On Wednesday afternoon Tommy had an eye appointment with Dr. Nischal at the Children's Hospital of Pittsburgh. We see Dr. Nischal about every three months to make sure Tom's eyes are healthy and his eye pressure (glaucoma) is well controlled.
Waiting...and waiting...and waiting. Please buzz and tell me it's our turn!
Tom was an absolute rock star at this appointment. He sat still and let the doctor examine his eyes with only minor squirming. I always tell Tom what to expect when he has a doctor appointment. It's only fair. I try to narrate what goes on in the world and medical visits are no different. I told him we were going to see a doctor who wants to look at his eyes and that the doctor will touch his eyes and his face.
This doctor and his staff know Tom well so I don't have to explain that Tom is blind to them. I always let new people know that Tommy is blind and that they should describe what they are doing and why to him. Yes, they have to talk to Tommy, not to me! Well, a little bit to me.
Dr. Nischal came in singing to Tommy. He asked me, in song, what Tommy likes to be called. Then he addressed Tommy and said hello. Tom immediately put his fingers to his eyelids. The doctor looked at me. I could tell he was wondering why Tommy was doing that. I told him that I had explained to Tommy that you want to look at his eyes to make sure they are healthy. So yeah, Tommy knows what's about to happen and he's ready for you, doc!
It's easier to wait when you have goldfish crackers.
The doctor used a hand held device that has a very tiny probe that touches the white of the eye to measure intraocular pressure. The doctor was able to get a pressure reading of 18 on Tom's left eye, but he was not able to access the white area of Tom's right eye due to the contact and the way Tom was rolling his eyes. Tom can roll his eyes back very far!

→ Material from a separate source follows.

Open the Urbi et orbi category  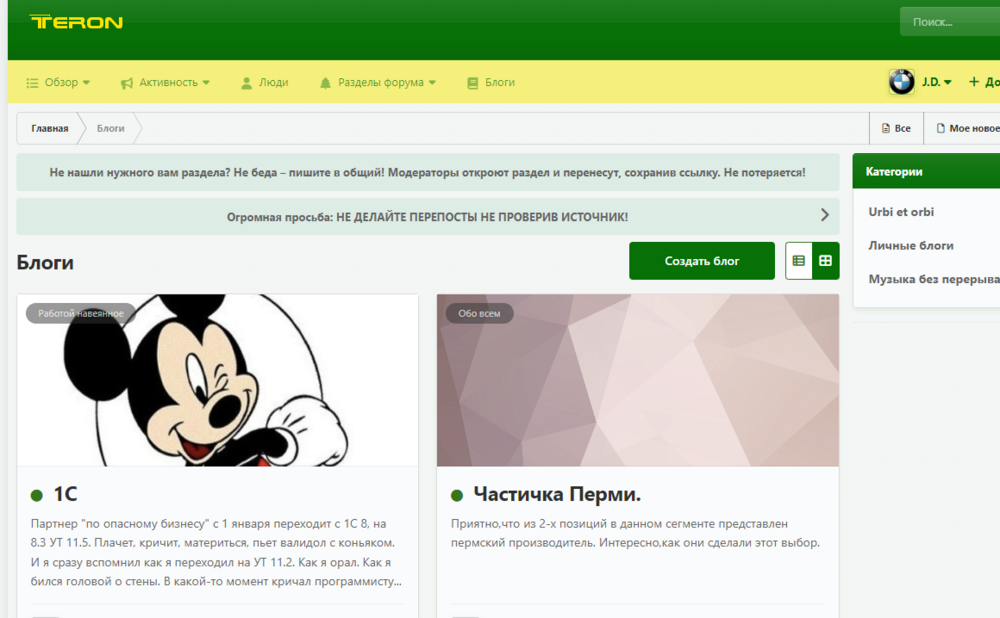point(901,212)
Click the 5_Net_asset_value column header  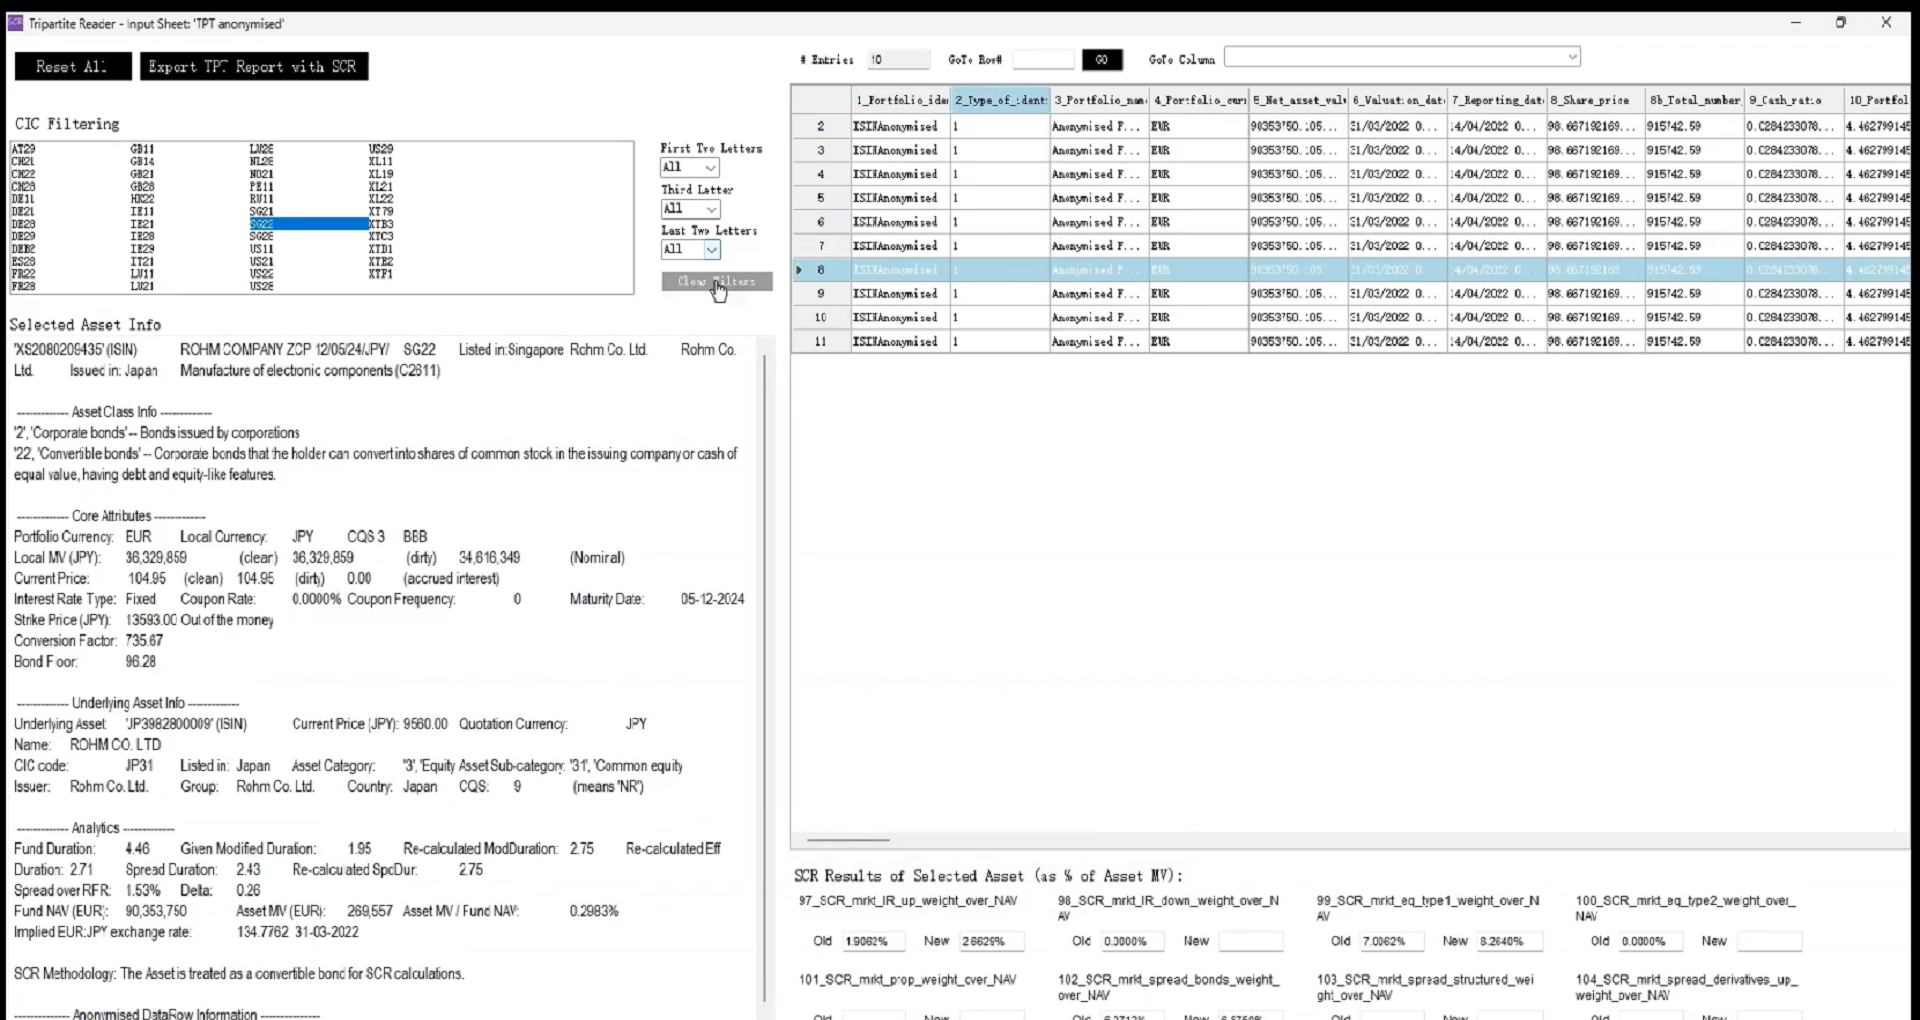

Dr. Nischal was very pleased with a pressure reading of 18. Usually between 12-22 is considered a normal reading but that can vary due to differences in corneal thickness and other factors. He felt both of Tom's eyes digitally (with his fingers) and they felt the same. That is a good indicator of eye pressure as well.
I am expecting a call to schedule an evaluation under anesthesia (EUA) for a retinal examination. Hopefully, that will go as well as our in-office exam.
I am so impressed by how well Tom handled that exam. He was a real pro. At the end of the visit, Tom even sang them, "Here Comes Peter Cottontail." I guess it was only fair since Dr. Nischal always sings "The Wheels on the Bus" for Tommy.